For over a decade, the Indian government has been attempting to provide people of this country the convenience of walking into a mall and buying the right-fitting India-size shirt, trouser or dress rather than an ill-fitting garment which is a tweaked version of another country's standardised size.
While the textiles ministry is currently developing an India-specific standardised size chart for the textiles and garment industry with the help of National Institute of Fashion Technology (NIFT) and 3D body scanners, the Indian Institute of Technology-Delhi (IIT-Delhi) has signed an agreement with a New Delhi-based deeptech startup Mirrorsize to use an artificial intelligence (AI)-powered app to achieve a similar goal but with a different approach.
In March 2018, the textiles ministry announced that NIFT would undertake a study to come up with a size chart for Indians and complete the project in 2-3 years. The National Sizing Survey of India project cost was pegged at Rs.31 crore, with the textiles ministry contributing Rs.21 crore and NIFT Rs 9 crore. The chart was to be prepared with the help of 3D scanners that would take computerised body measurements of 25,000 men and women, aged 15 to 65, in six cities – New Delhi, Kolkata, Mumbai, Bengaluru, Shillong and Hyderabad. The project remains a work in progress.

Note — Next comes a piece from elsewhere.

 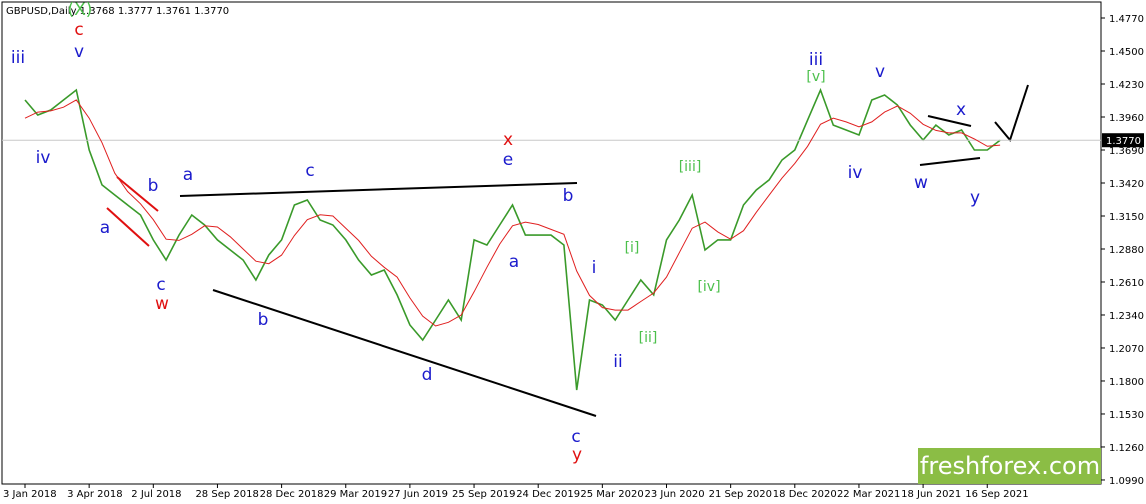 What do you see at coordinates (1126, 20) in the screenshot?
I see `y-tick-label: 1.4770` at bounding box center [1126, 20].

Mirrorsize will not be using the unwieldy and expensive 3D body scanners. Instead, it hopes to do the trick with the help of a 3D body measurement app that uses AI, advanced computer vision, deep learning models, and mesh processing to instantly provide precise body measurements. "Our patent-pending technology allows a user to wear skin tight or regular clothing while using the app by using a combination of image processing and data analytics to display body measurements," explains Arup Chakraborty, Founder and CEO, Mirrorsize.
The Mirrorsize app, available on iOS and Android devices, also shows users their 3D avatars. While the installation of 3D body scanners is typically restricted to shopping malls and other public spaces due to its size and cost, the app can be used by anyone in the comfort of their house by simply downloading it on their smartphones.
Once the Mirrorsize app captures the data, "IIT-Delhi will use data analytics and statistical modelling to come up with up to 60 standard sizes for all body types in India. The app is expected to be ready for use by the end of this year," Deepti Gupta, professor of the department of Textile and Fibre Engineering at IIT-Delhi, said.
We typically think of sizes as small, medium, large, and extra-large, explains Prof. Gupta. However, "our system will come up with 50-60 sizes that can provide very customised sizes for the textile and garment manufacturers", she adds. She explains the reasons for introducing so many sizes rather than four standard sizes. The first one is that a 'standardised size' would require approval from the Bureau of Indian Standards (BIS). Second, Indians who span across different geographical regions in India, have different body types. Third, production of garments can be made not only to cater to the different body types but also as per the size requirements of a specific industry.
Prof. Gupta admits that IIT-Delhi will require the support of the government and industries to popularise use of this app. "We currently have no external funding. We will be exhorting our own students to use the app to begin with," she says. Going forward, "we hope that the industry will come forward and also provide incentives to users to voluntarily use the app". IIT-Delhi won't make the app available to kids. "We will be starting with the 25-45 age group, but we will take care to ensure that the data of potential users will be protected even though they volunteer for this project," says Prof. Gupta.
Though the approaches may be different, the projects by NIFT and IIT-Delhi augur well for companies too that are associated with the textiles and garments industry.
For instance, ill-fitting or odd-size garments do not spell good news for e-commerce firms and malls, since users typically return such garments either in person or by courier, adding to the supply chain costs of these firms. Besides, designers are forced to take measurements of clients according to the US or UK size charts and convert them to the Indian scale before creating garments, adding to their cost and angst. The current projects hold the potential to reduce the need for alterations and returns due to ill-fitting sizes.
Countries that have successfully completed national sizing surveys include the US, Canada, Mexico, UK, France, Spain, Germany, Korea, China and Australia. With the help of such projects, India may soon join this select band.